**TASK ITEM:** Below are records to reproduce in full; copy them exactly but keep the pictures out.

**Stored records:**

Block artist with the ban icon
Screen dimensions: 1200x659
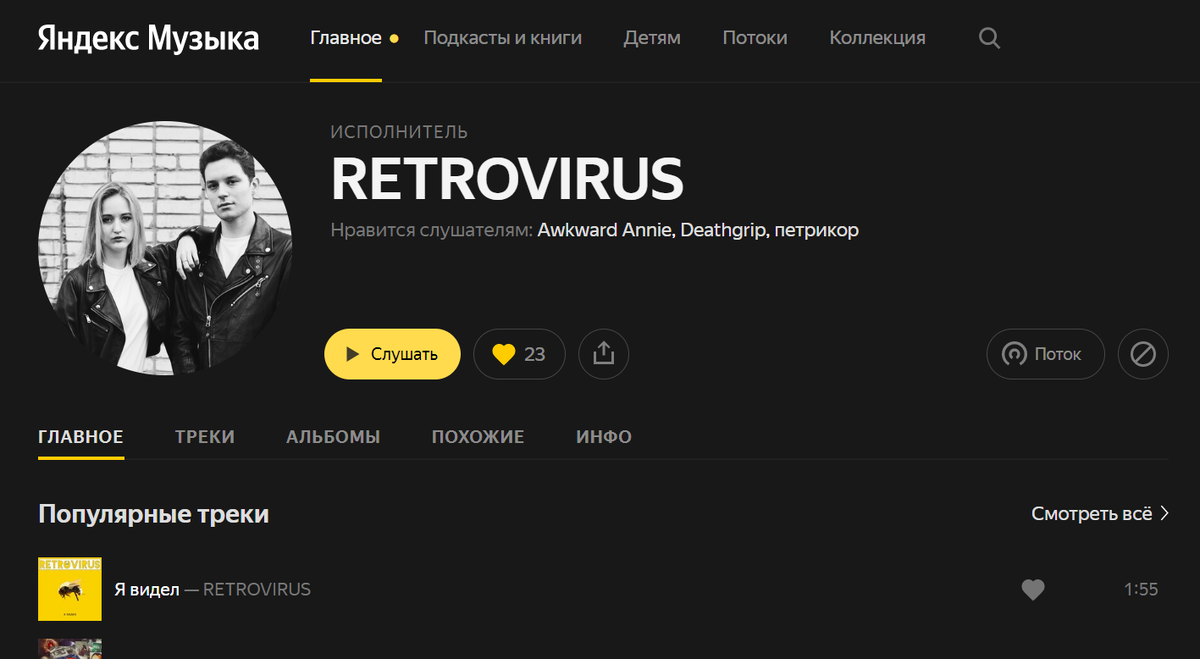click(x=1143, y=354)
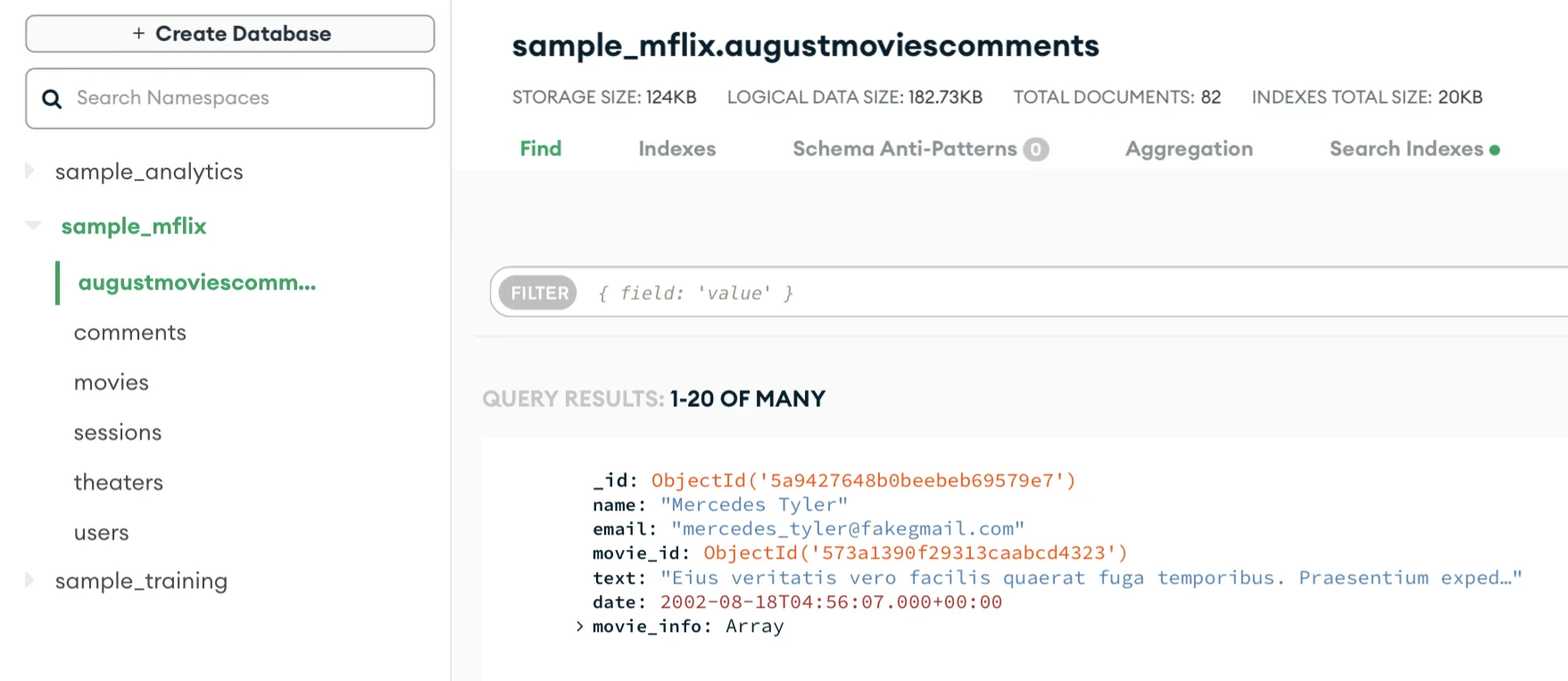The image size is (1568, 681).
Task: Collapse the sample_mflix database
Action: pyautogui.click(x=33, y=226)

**TASK RESULT:**
Block artist with the ban icon
Screen dimensions: 1200x659
click(x=1143, y=354)
The image size is (1568, 681).
Task: Collapse the sample_mflix database
Action: pyautogui.click(x=33, y=226)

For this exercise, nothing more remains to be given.